= WHAT YOU WILL DO =
Pick up the post on Firefox and the web outside the browser right after its last line, and keep writing it in the same voice.

= DOCUMENT SEGMENT =
This sounds like a too-broad question to answer properly. You can
communicate pretty much anything over the web, including mail and
calendaring and all sorts of domain-specific information. We can possibly
categorize the "grand everything" in generic ways (through
history/bookmarks/fulltext search), but increasingly we should allow users
to "install" domain-specific views/visualizations/handling of information.

Domain-specific apps have the opporunity to categorize and present specific
kinds of web data to the user in much more usable ways. Songbird and
Democracy player are two new applications that will be release about the
time of FF3 that are optimized for downloading and categorizing audio/video
from the web, and working with web services in the process.

There is increasingly a "web outside of the browser", and I think Firefox
should embrace this phenomenon and provide integration points so that users
have a way to explore and use this new web.

> * Areas for data collection:
> * Communication applications and adoption (mail, IM, VoIP, P2P)

= DATA EXTRACT =
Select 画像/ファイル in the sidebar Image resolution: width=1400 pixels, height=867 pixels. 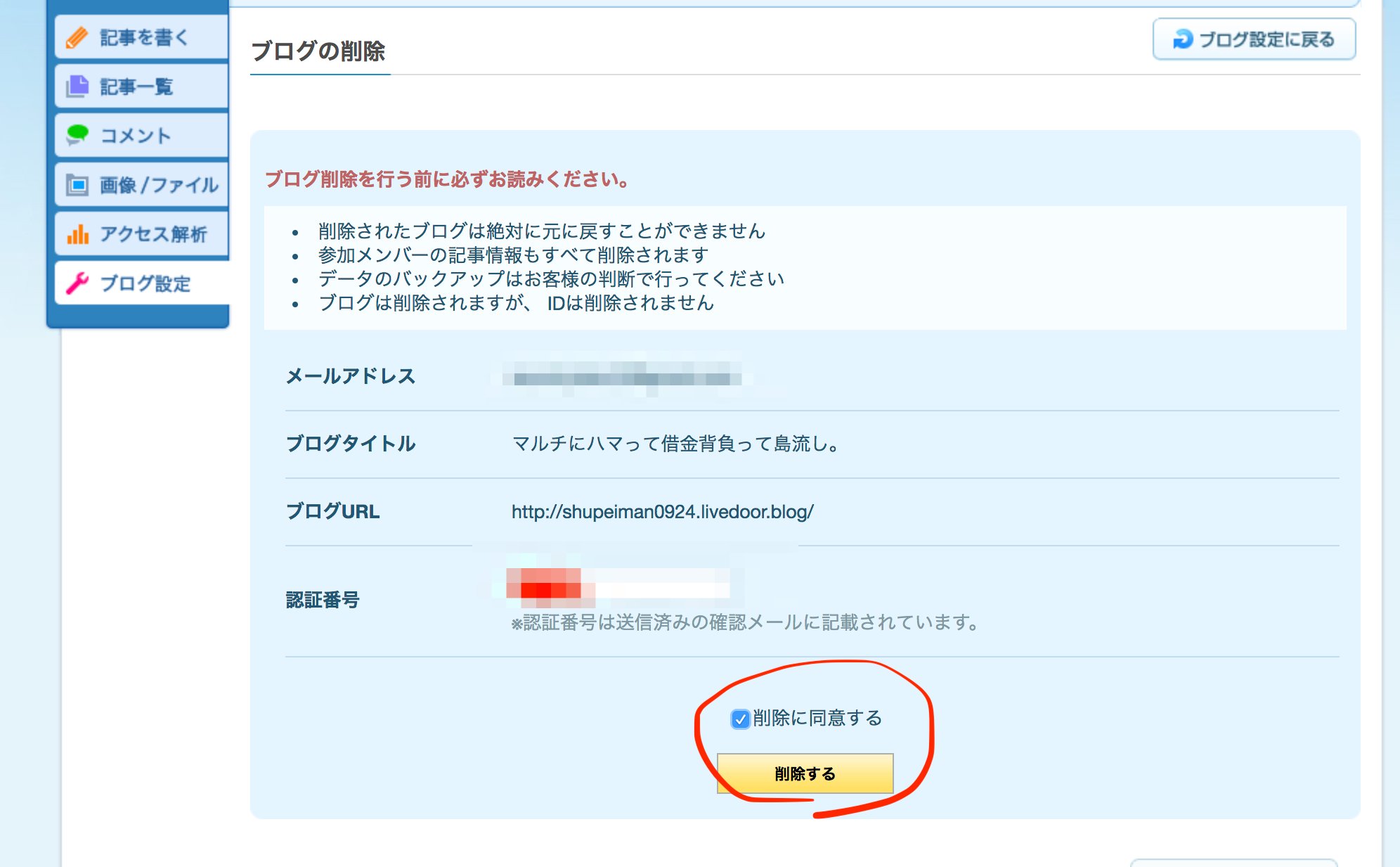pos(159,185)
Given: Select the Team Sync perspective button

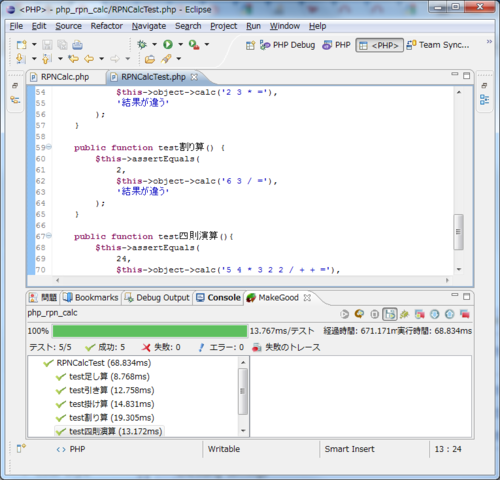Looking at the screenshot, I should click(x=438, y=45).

= RESULT OF THE TASK =
> * Collaboration (online services, calendaring, social networks)

One common thread between all the "web 2.0" sites is that they allow sharing
and discussion by the people they serve. It would be interesting to examine
how enhancements to the browser could enhance this sharing system (perhaps
browser support for open authentication mechanisms like OpenID would prove
helpful, for example).

> Goal: Attract new types of developers to our ecosystem

I would add: to what extent can enhancements or changes in the browser
encourage users to become authors on the web? What are the barriers to entry
to becoming a web participant, and not just a web consumer?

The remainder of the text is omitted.